Examine the device communications troubleshooting guide

Completed

The following issue troubleshooting checklists give you some things to try before you file a support ticket.

Cannot connect to your Azure IoT hub

If your device isn't able to connect to your Azure IoT hub, here are a few things to verify:

  1. Are your credentials correct?
    • If you're using X.509 certificates, the thumbprints must match.
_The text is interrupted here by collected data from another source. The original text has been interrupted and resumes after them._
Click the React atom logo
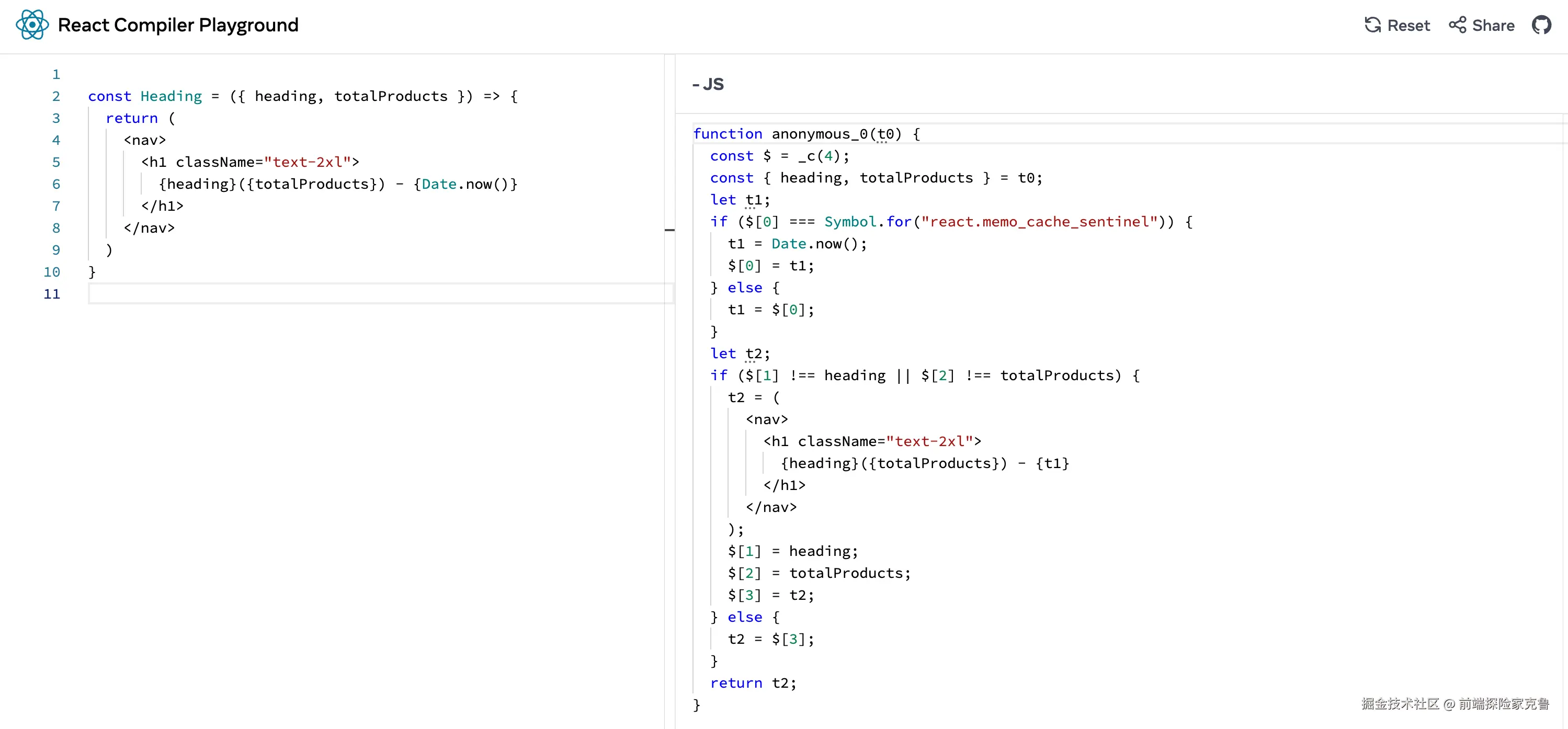The image size is (1568, 729). (x=32, y=25)
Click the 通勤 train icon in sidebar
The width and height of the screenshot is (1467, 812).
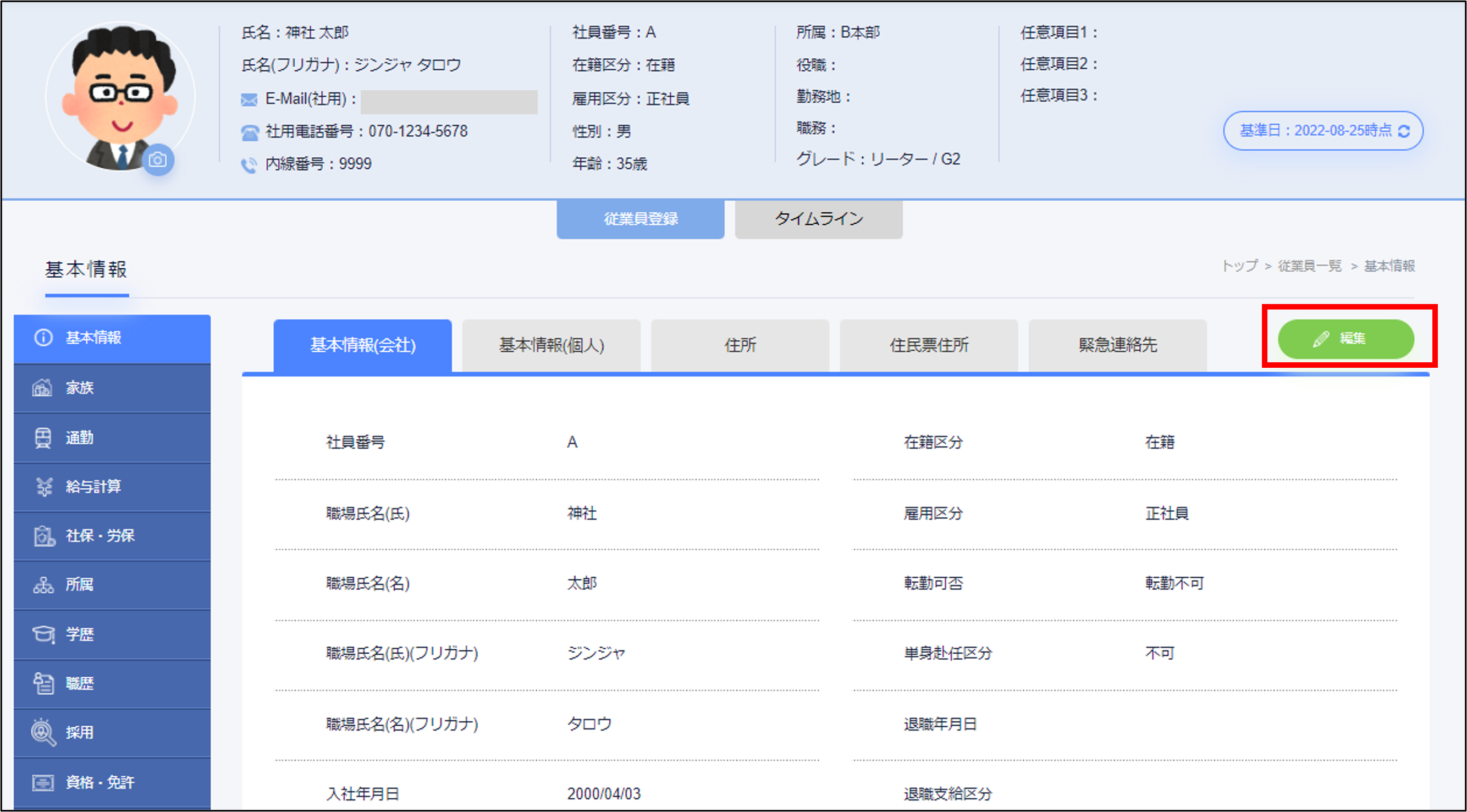click(x=43, y=437)
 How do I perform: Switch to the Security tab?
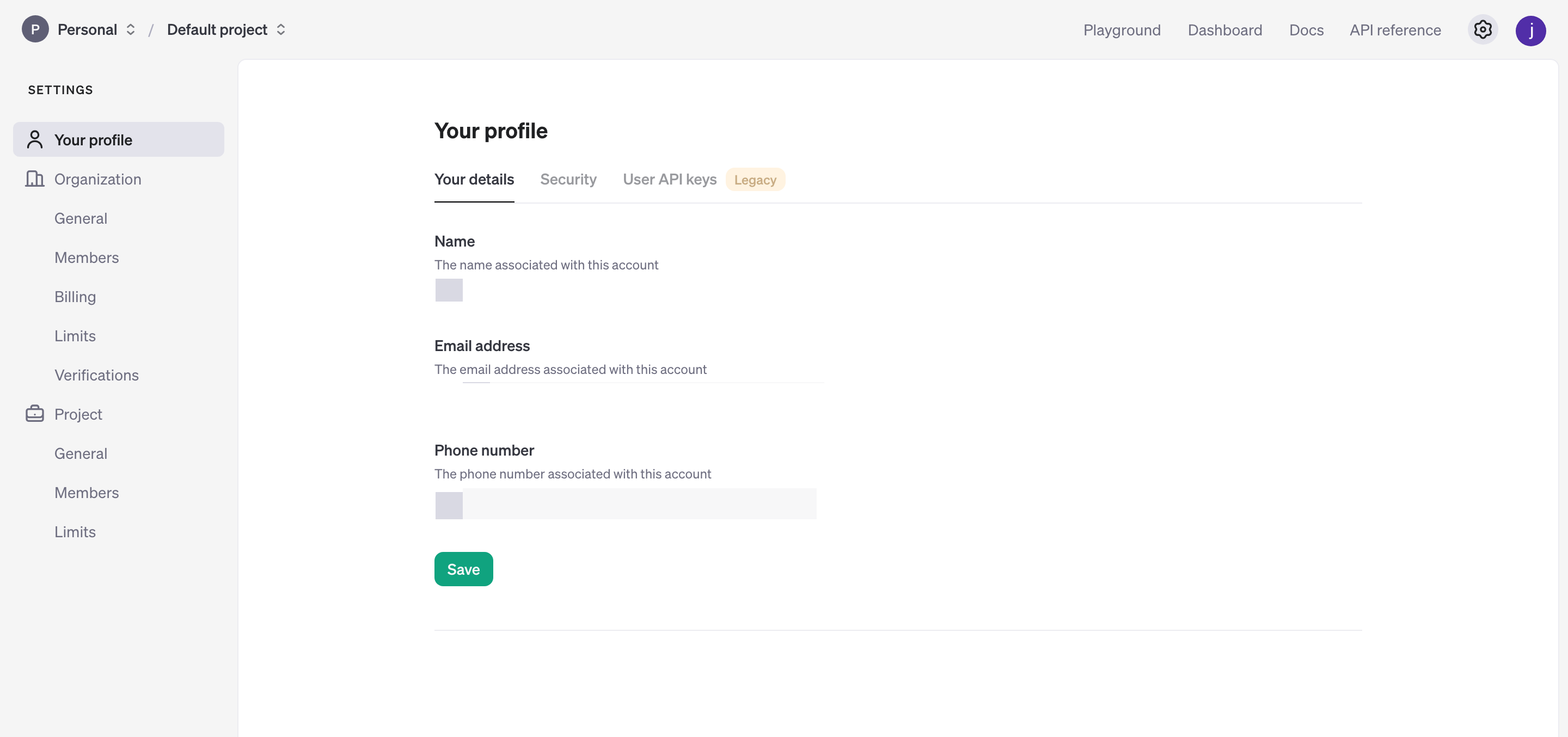pos(568,180)
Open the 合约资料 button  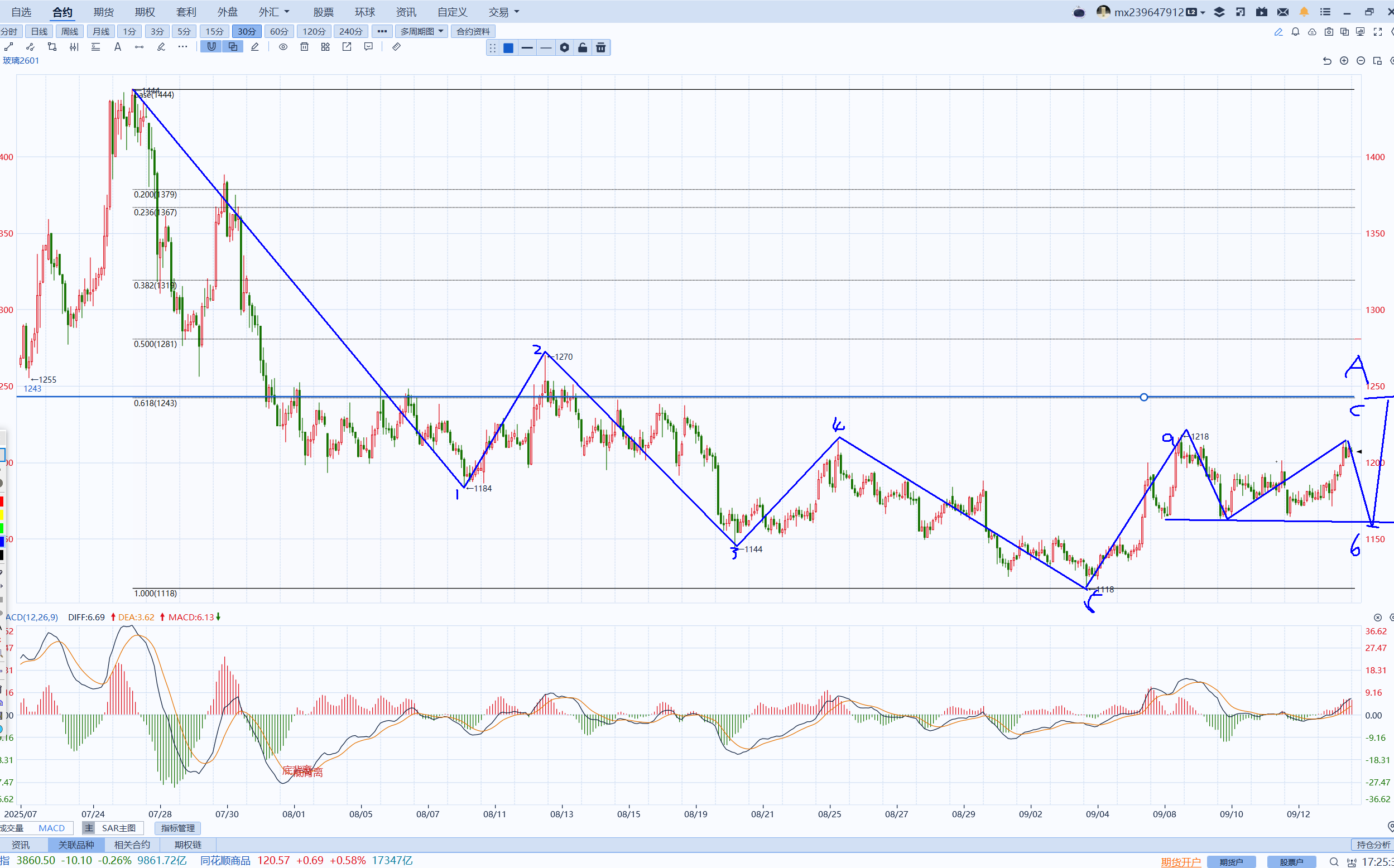[x=473, y=32]
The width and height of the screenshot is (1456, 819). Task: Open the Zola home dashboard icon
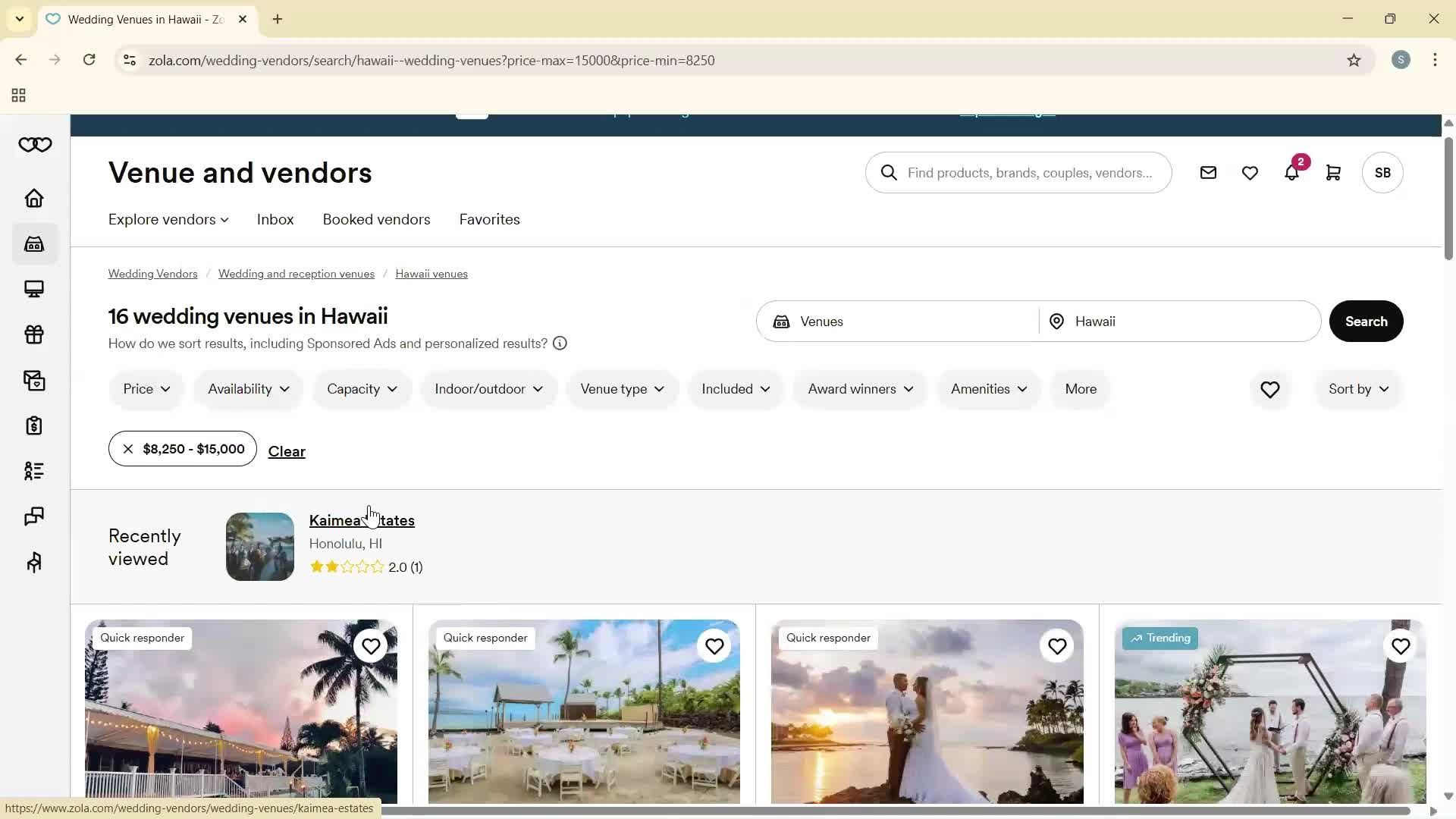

Make sure the thumbprint in the registry matches the thumbprint of the certificate that you're trying to use.
    • If you're using a connection string with a shared access key, make sure it matches the device or a policy with the DeviceConnect capability.
    • If you're using a shared access signature, make sure the expiry is correct and that you're using the right shared access key to sign it.
  2. Review your device registry (using the Azure portal) and ensure that your device is enabled.
  3. Can you get through the firewall?
    • The easiest thing to try is to run the iothub-diagnostics tool and see if it manages to connect to your Azure IoT hub with your device's credentials. It tries all supported protocols and WebSockets and displays its test results.
    • If you can't run iothub-diagnostics, you can try to run through the same steps manually:
      • Ping a known website to verify name resolution and outbound traffic works.
      • Change the transport used to instantiate the client (AMQP, AMQPWS, MQTT, MQTTWS, and HTTP).
  4. Try running the default samples.
    • If the samples can connect, try finding differences between how your program and the samples instantiate the client. The problem might be as simple as a typo.
    • If the samples can't connect and neither can iothub-diagnostics, the problem is likely to be an issue with the credentials or your network.

Not detecting disconnections

The hard thing about disconnections is that they often seem random. If the SDK isn't firing an error, there's no way to know what is going on. Or is there?

  1. Could the retry logic be delaying things?
    • Be default the retry logic goes on for four minutes. Have you waited that long?
    • If you don't want to wait, try disabling the retry logic by calling client.setRetryPolicy(new NoRetry())
  2. Need detailed logs? The SDK uses the debug library for logging:
    • Set the DEBUG environment variable and run your application again. Here are a few good values for the DEBUG environment variable to get you started:
      • The azure* parameter logs SDK activity but not the underlying transport library.
      • The amqp10* parameter logs the low-level AMQP library activity.
      • The * parameter logs everything.
    • The debug parameter logs to stderr by default, and can be verbose, especially if set to *.
    • If you're saving those logs in order to post them in an issue, be careful to scrape for confidential information!

Failing to send some messages

Message failures are another tricky one. It looks like some messages are being sent, but not all of them. What gives? The first question to ask is "How do you know some messages aren't being sent?"

  1. If it's because the callback is called with an error, the error object might give you more clues than just a message. Pay attention to the type of the error itself:
    • If it's a custom SDK type, it should be explicit. If explicit typing isn't enough, look at the properties of the error and try to see if there's a protocol-specific error in there.
    • If it's a generic Error, it means the SDK failed to translate that error. When you get a generic error, file an issue and give us as many details as possible, including the values of the error properties and the error stack.
  2. If it's because you're not seeing the messages in your cloud application, try checking:
    • On the device side, the arguments passed to the callback of the send operation.
    • Try using Azure IoT extension for Azure CLI with the monitor-events subcommand to check if the messages show up on the event-hubs compatible endpoint of your IoT Hub. If they do, at least you know that the device is acting properly. If they don't, it's unlikely to be a service issue and you can track down device-side issues.